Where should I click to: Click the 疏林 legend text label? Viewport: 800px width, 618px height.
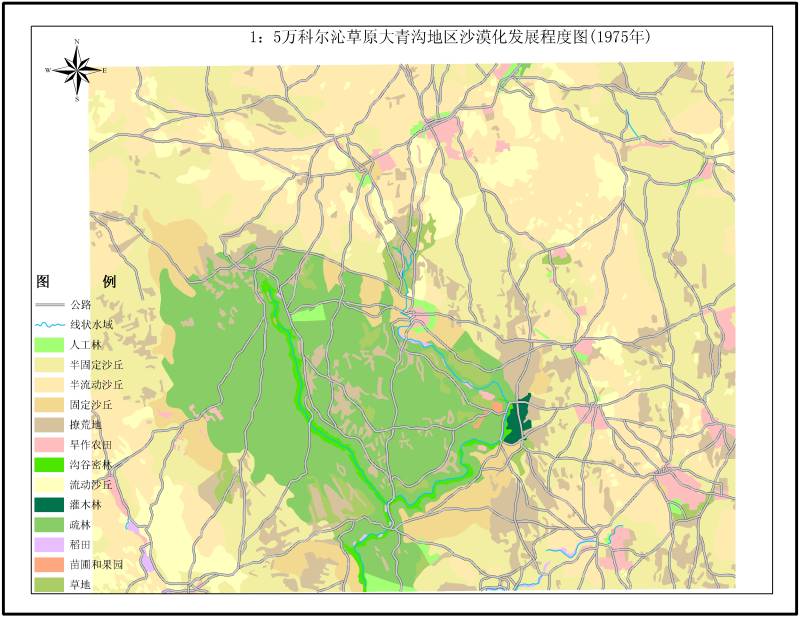tap(80, 525)
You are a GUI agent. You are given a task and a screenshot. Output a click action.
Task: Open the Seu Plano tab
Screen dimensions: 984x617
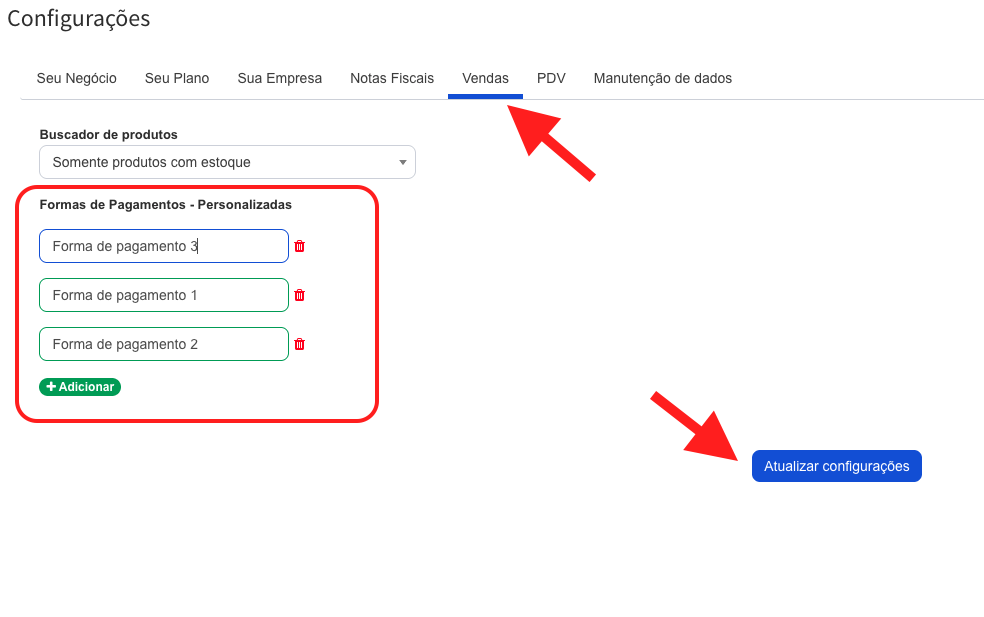tap(177, 78)

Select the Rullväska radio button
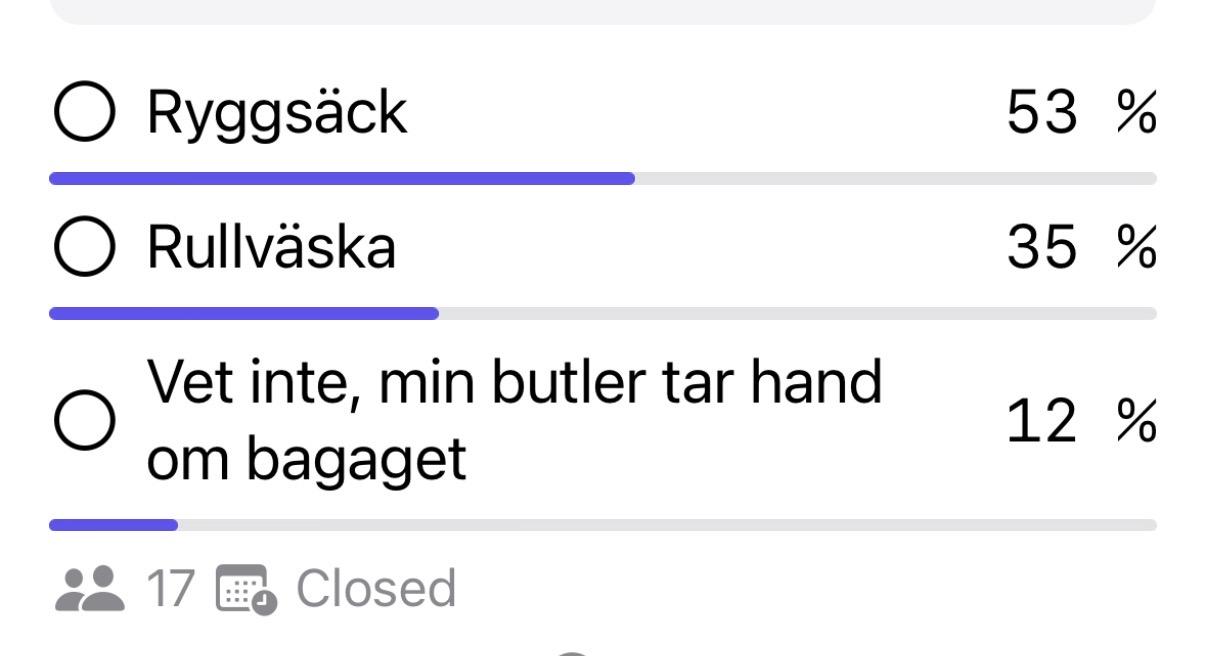tap(83, 246)
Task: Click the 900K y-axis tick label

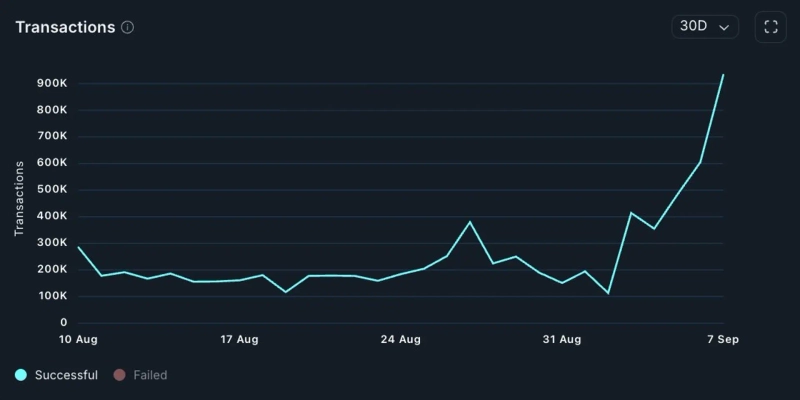Action: point(51,83)
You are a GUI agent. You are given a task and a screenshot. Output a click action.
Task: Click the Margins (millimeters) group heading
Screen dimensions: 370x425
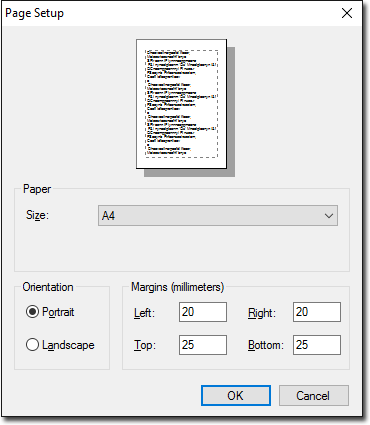pos(177,287)
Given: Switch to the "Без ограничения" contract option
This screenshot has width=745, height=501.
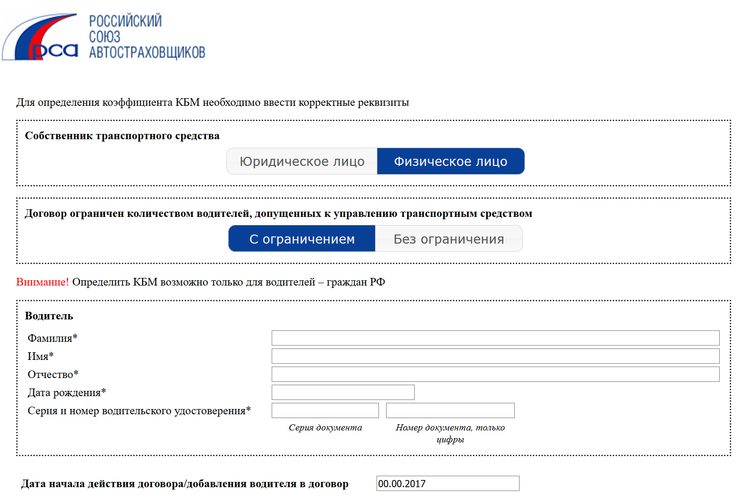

__________

▶ _What needs to be done_: Each line above gets copied exactly; leave the pictures out.

▶ _Your response_:
Where should I click to: Click the 疏林 legend text label? Viewport: 800px width, 618px height.
tap(80, 525)
You are a GUI agent. You are given a task and a screenshot. Output a click action.
Task: Open the Seu Plano tab
Screen dimensions: 984x617
tap(177, 78)

Select the Rullväska radio button
tap(83, 246)
Task: Click the 900K y-axis tick label

Action: point(51,83)
You are a GUI agent. You are given a task and a screenshot. Output a click action.
Task: Click the Margins (millimeters) group heading
Screen dimensions: 370x425
pos(177,287)
Given: Switch to the "Без ограничения" contract option
This screenshot has width=745, height=501.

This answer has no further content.